Unmanned aerial vehicles, also known as drones, are being increasingly used for commercial, scientific, agricultural, and infrastructural uses. With this technology, scientists and engineers are now better-equipped to solve problems and alleviate issues in these fields.
Kenji Shimada, professor of mechanical engineering, and his team of engineers are using autonomous technology to detect damage to agricultural water canals in a town in Niigata, an agricultural district on the northwest coast of Japan. These canals are essential for the rice farming economy in the region and total approximately 40,000 kilometers throughout Japan.
Damage to the canals accumulates annually due to age, earthquakes, and extreme weather. They can only be analyzed and repaired during the two-month dry season each year. Of these two months, one and a half of them are currently devoted to laborious inspection by technicians who walk along the canals to manually identify, measure, and record damaged areas.
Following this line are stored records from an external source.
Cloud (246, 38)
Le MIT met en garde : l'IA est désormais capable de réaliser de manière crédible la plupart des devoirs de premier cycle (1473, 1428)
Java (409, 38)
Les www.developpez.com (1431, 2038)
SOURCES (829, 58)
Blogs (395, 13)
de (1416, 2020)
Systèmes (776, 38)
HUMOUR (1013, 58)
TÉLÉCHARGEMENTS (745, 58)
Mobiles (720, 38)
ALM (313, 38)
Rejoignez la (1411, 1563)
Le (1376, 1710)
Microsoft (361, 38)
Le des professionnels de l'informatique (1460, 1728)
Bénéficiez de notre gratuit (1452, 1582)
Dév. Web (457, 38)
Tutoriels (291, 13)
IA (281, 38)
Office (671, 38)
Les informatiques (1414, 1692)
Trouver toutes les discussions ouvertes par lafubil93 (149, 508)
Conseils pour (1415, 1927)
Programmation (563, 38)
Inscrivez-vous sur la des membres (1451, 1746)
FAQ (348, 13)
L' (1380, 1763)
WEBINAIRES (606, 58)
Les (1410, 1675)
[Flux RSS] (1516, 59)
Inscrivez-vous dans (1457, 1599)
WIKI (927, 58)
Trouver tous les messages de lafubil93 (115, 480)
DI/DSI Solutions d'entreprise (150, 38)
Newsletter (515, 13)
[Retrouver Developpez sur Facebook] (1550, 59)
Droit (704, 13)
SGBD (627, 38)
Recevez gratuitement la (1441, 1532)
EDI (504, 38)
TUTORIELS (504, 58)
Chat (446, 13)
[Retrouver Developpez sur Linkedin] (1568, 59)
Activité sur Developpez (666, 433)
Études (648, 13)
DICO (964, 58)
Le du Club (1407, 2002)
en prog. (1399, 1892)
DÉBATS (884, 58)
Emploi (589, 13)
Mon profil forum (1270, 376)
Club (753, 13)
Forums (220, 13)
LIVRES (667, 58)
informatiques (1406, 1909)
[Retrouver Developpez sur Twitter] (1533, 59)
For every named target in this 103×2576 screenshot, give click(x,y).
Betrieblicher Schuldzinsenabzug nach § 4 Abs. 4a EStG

This leaves only half a month for repairs.
“40,000 kilometers are equivalent to the equatorial circumference of Earth, and the manual labor for inspecting and evaluating the condition of water canals is enormous. We automate the work by flying autonomous drones equipped with high-resolution cameras and detecting cracks and wear with machine-learning algorithms,” said Shimada.
Shimada and his team have developed a systematic framework with a fleet of drones and coordinating cars to assess the canals effectively and efficiently, extending the coverage area and minimizing inspection time. Di Deng, a Ph.D. candidate in mechanical engineering, works on the coverage planning aspect of the project. Last year, she traveled to Japan to conduct field tests of the drone in different types of water canals.
“Over the summer, we flew our autonomous drone in Japan and tried different sizes of water canals, so the system can automatically decide the position of the drone inside the water canals,” said Deng. “We tried out the widths of the water canals that go from 5 meters to 2.4 meters. We could clearly see a lot of stone exposed, so these were the places we needed to repair.”
Using public maps and research data, the research team has formulated an algorithm to plan the drones’ path along the canals. They can fly along canals of different sizes in multiple directions to record complete video of the walls for crack detection. The type of commercial drone chosen for the project is limited to thirty minutes in the air and must stay within a range of a few kilometers from the remote controllers. This makes it impossible for the drones to cover all of the canal in one flight. To ameliorate these limitations, they are paired with cars parked within the maximum distance away that provide batteries and coordinate to pick the vehicles up when needed. Once they have recorded video of the entire canal, the data from the images is fed into a neural network to detect damaged areas and map them in CAD models. To plan the paths of the drones, a scaled map of a canal is converted to a graph. This graph is then divided into subgraphs, which represent the areas they will cover. The team also graphs the roads to generate a route for the car that is within communication distance of the drones. The cars are programmed to automatically find alternative routes if faced with traffic.
The team presented their research at the International Conference on Intelligent Robots and Systems (IROS) in October. In the future, they plan to tackle potential road blocks. In addition to the battery and time limitations, logical challenges to this project include potential vehicle collisions, aerial constraints (i.e.: flying zones, aerial traffic, and other regulations), and inaccurate maps and measurements. Another long-term goal is to develop large-scale automated vehicle planning.
“We believe that this type of technology is critical to keeping the aging infrastructures healthy and safe—it enables faster, cheaper, and more regular inspection and monitoring,” said Shimada.